_EXERCISE_
Please report how many lines in the rows below contain the string "screenshot", treating uppercase and lowercase as different, and give only that number.

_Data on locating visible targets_
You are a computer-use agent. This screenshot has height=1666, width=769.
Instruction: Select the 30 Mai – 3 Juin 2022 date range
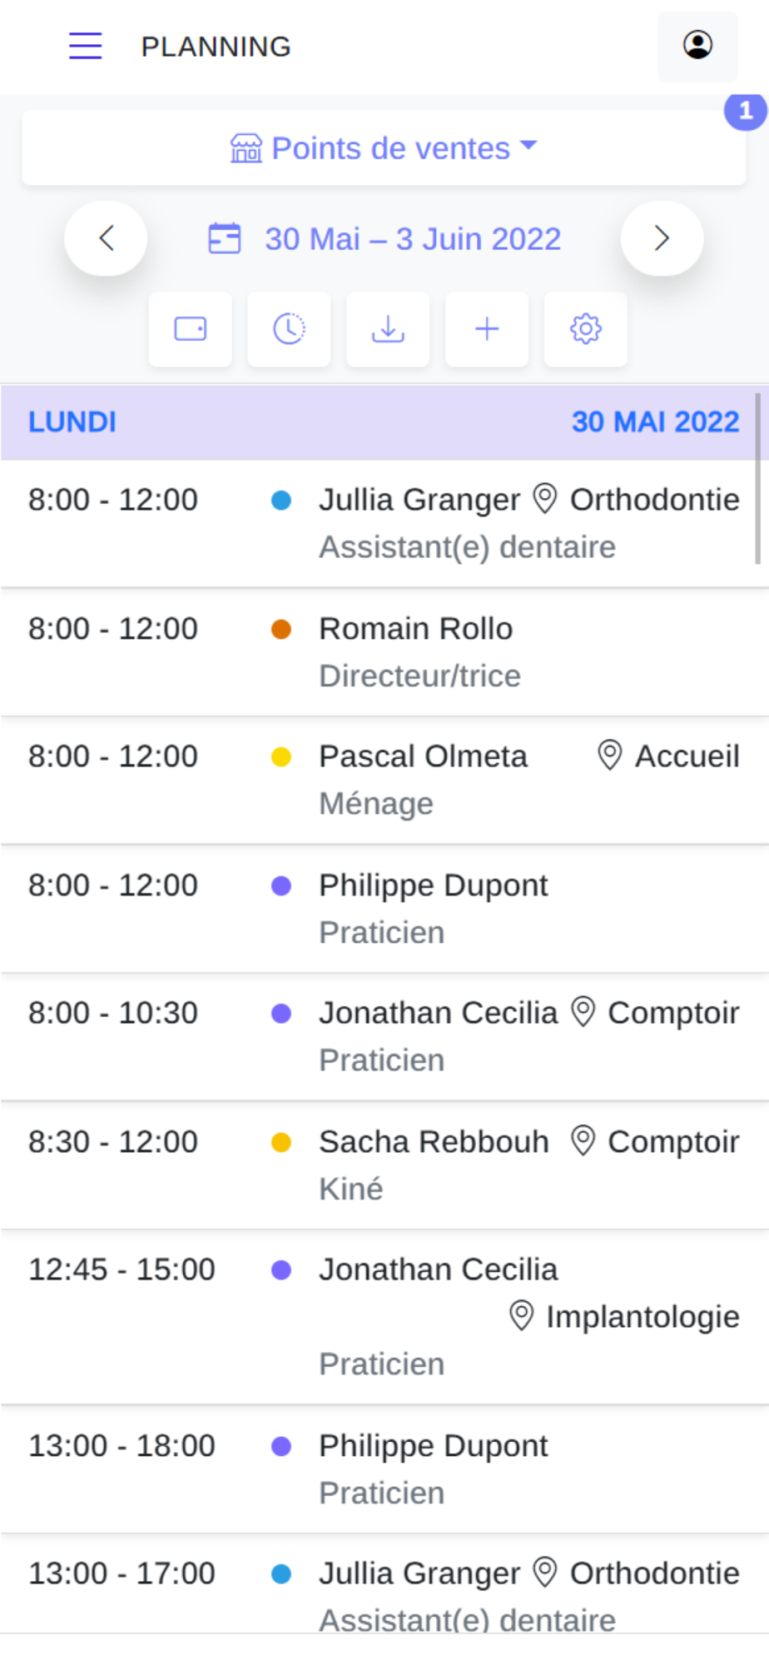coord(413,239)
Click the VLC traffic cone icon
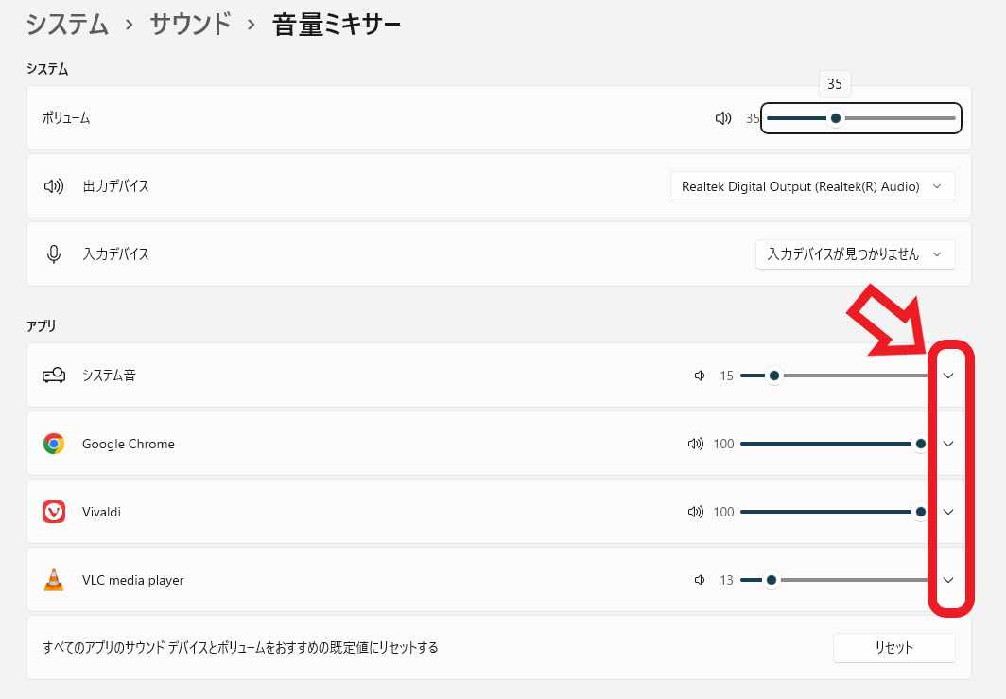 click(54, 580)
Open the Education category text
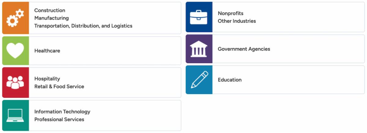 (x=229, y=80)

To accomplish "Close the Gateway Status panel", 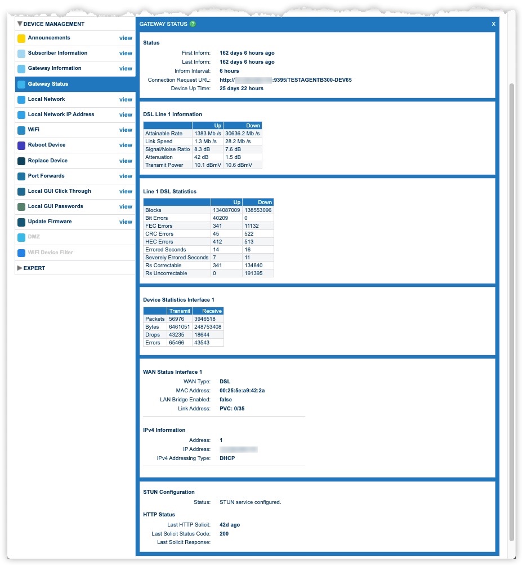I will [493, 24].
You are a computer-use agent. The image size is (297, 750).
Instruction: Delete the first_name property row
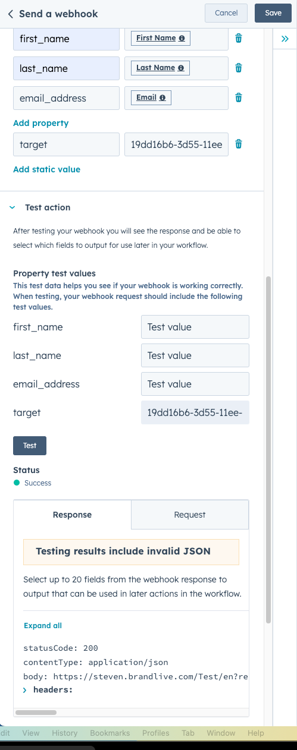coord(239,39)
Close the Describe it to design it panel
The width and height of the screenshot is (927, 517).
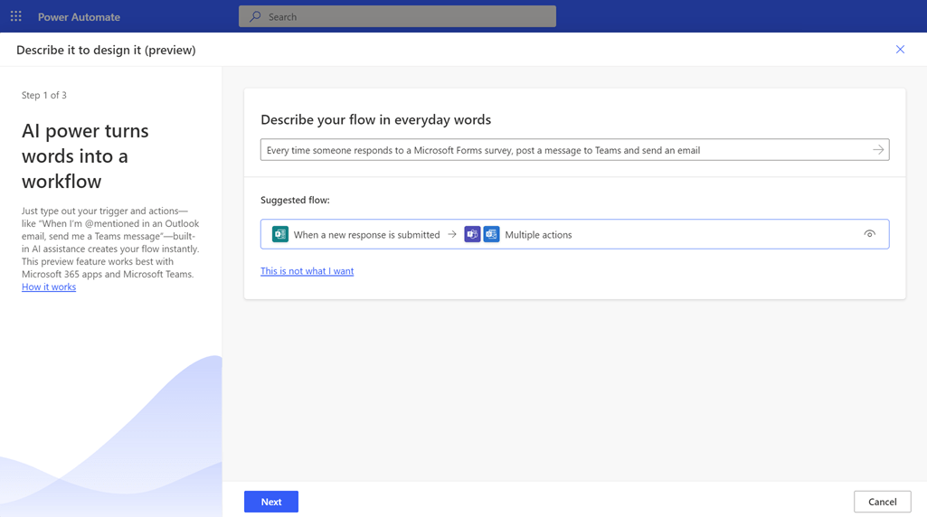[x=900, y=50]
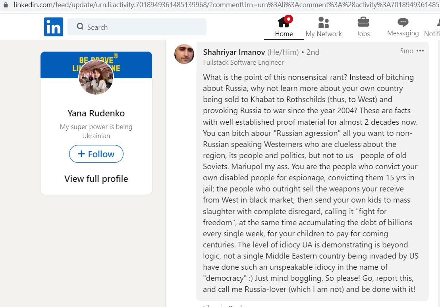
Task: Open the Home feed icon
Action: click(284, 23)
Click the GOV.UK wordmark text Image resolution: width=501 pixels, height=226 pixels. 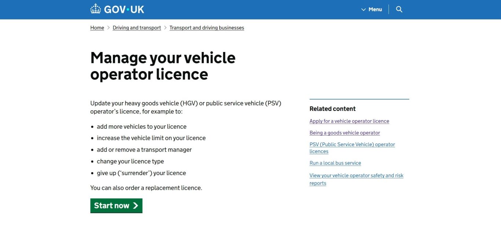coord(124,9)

_EXPECTED ANSWER_
2